2. The nudity is accounted for by the situation—the captive is tied unclad to a tree, to be burned alive, according to Indian custom.
Thus a criticism that has been frequently made (and not unjustly) on the morale of certain works of art, has no application to this.
Of the details of this ideal creation—its matchless finish, the graceful undulations of the perfect form, the firmness expressed in the clenched fingers, the instinctive shudder gathered on the fair brow, the lofty defiance of the eyes and half-parted lips, the radiant beauty of the face—we can only say they live in our memory, but too deep for words. We believe the truth of the artist's conception, that the revengeful savages acknowledged the divinity of her beauty and Christian reliance, and the 'White Captive' went free—the spirit of civilization triumphed!
As a man's character is always more or less associated with his achievements, the reader may wish to learn something of Mr. Palmer as a man. In all kinds of soul-work, there is ever perceptible a certain flavor of the mind which produces it, and the things thus created usually suggest the qualities of the creator. So the works of the sculptor are to some degree the exponents of his character, the expressions of his inner life.
Therefore in Mr. Palmer we should expect moral and intellectual worth of a high order, added to the purest and most exalted motives.
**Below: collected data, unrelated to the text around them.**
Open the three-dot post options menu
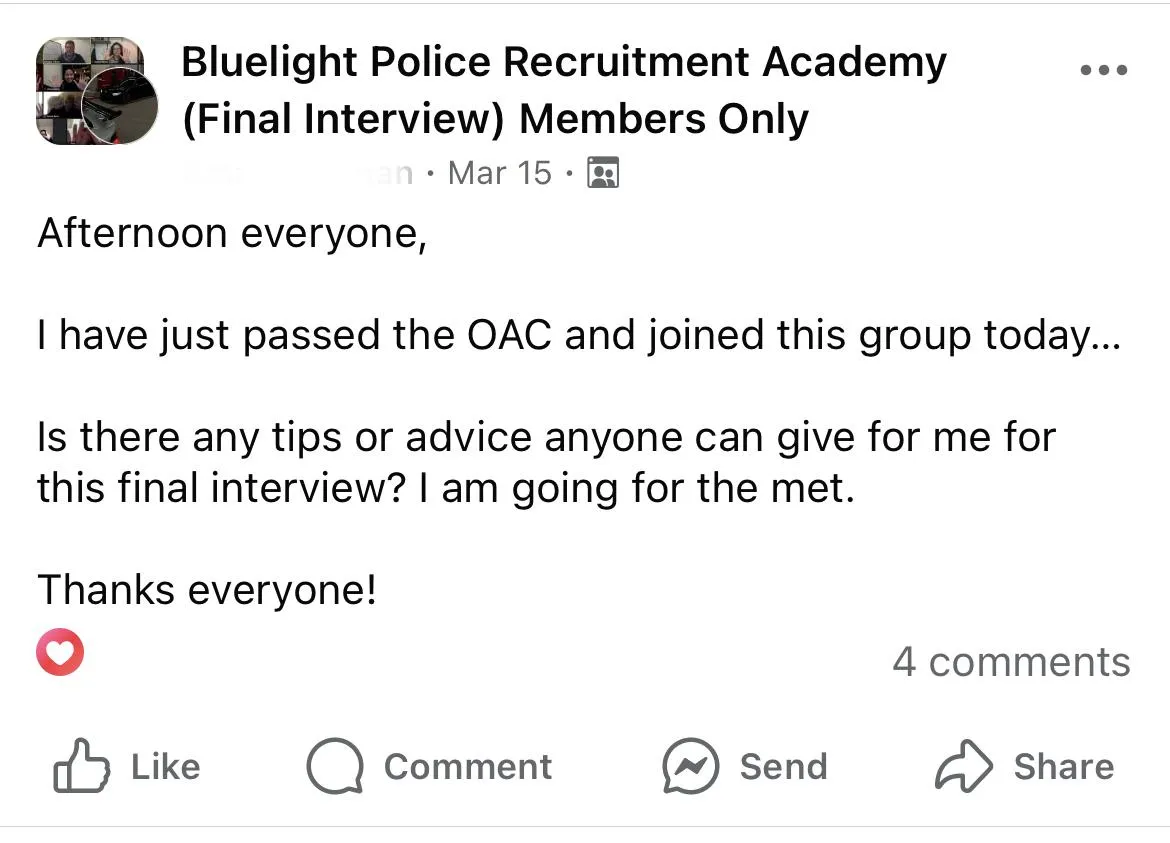 [1104, 70]
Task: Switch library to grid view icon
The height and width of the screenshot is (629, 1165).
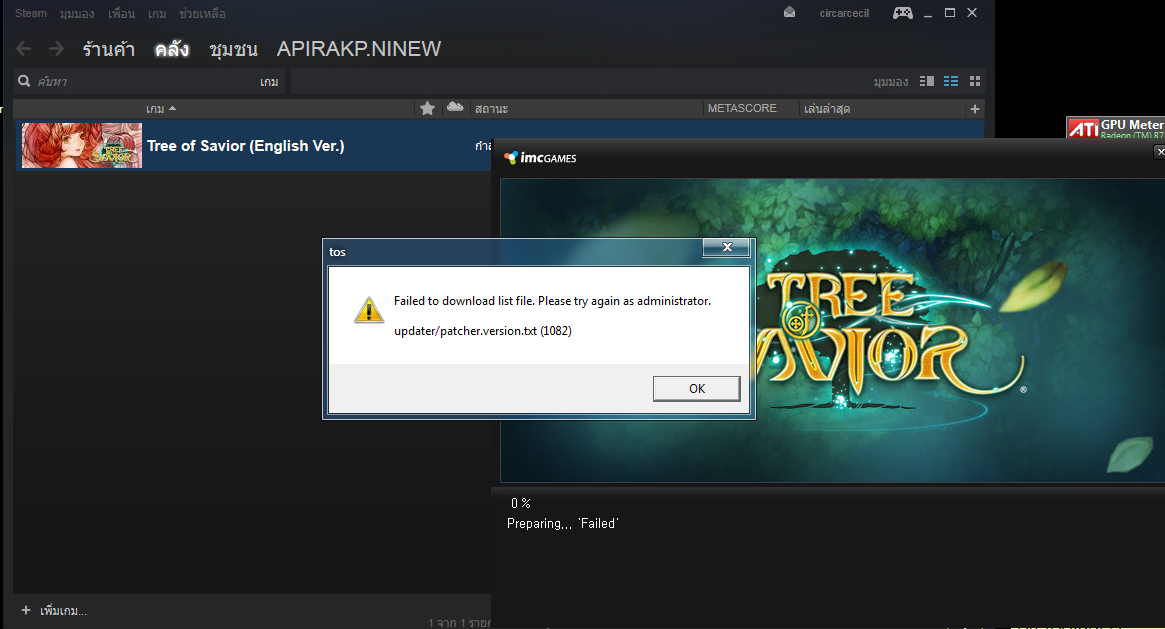Action: point(975,81)
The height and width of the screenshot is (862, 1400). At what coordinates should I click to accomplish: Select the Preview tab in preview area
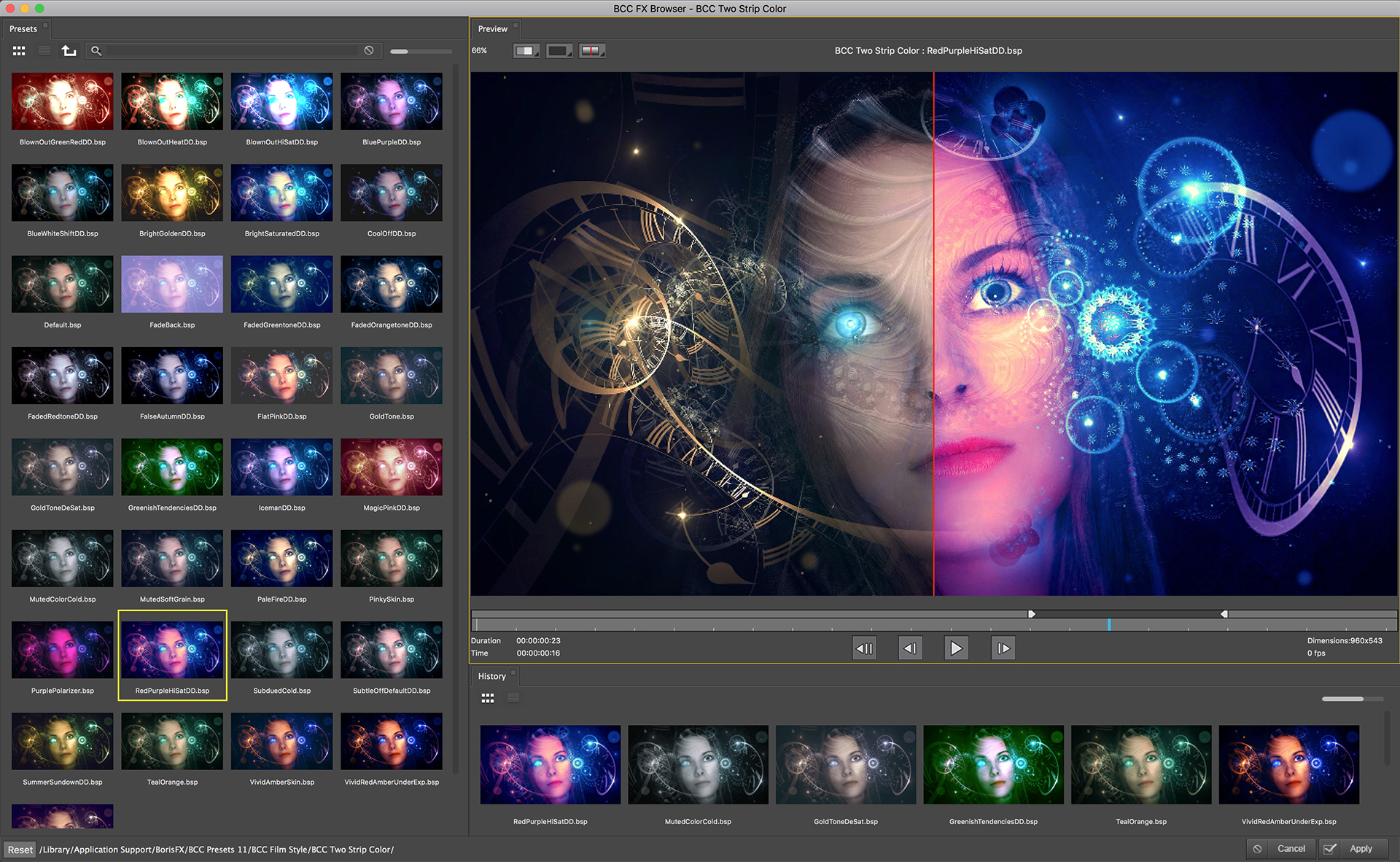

He is in spirit a reformer, taking an interest in every measure for the improvement of our race, and sympathizing with every struggle of our aspiring manhood.
The eccentricities, excuses, and conventional affectations of many real and pretended geniuses he entirely eschews, feeling himself one of the people, and laboring for their elevation.
Neither does he deem it any part of genius to neglect his family, forget to pay his butcher's bill, and ignore the claim of his tailor.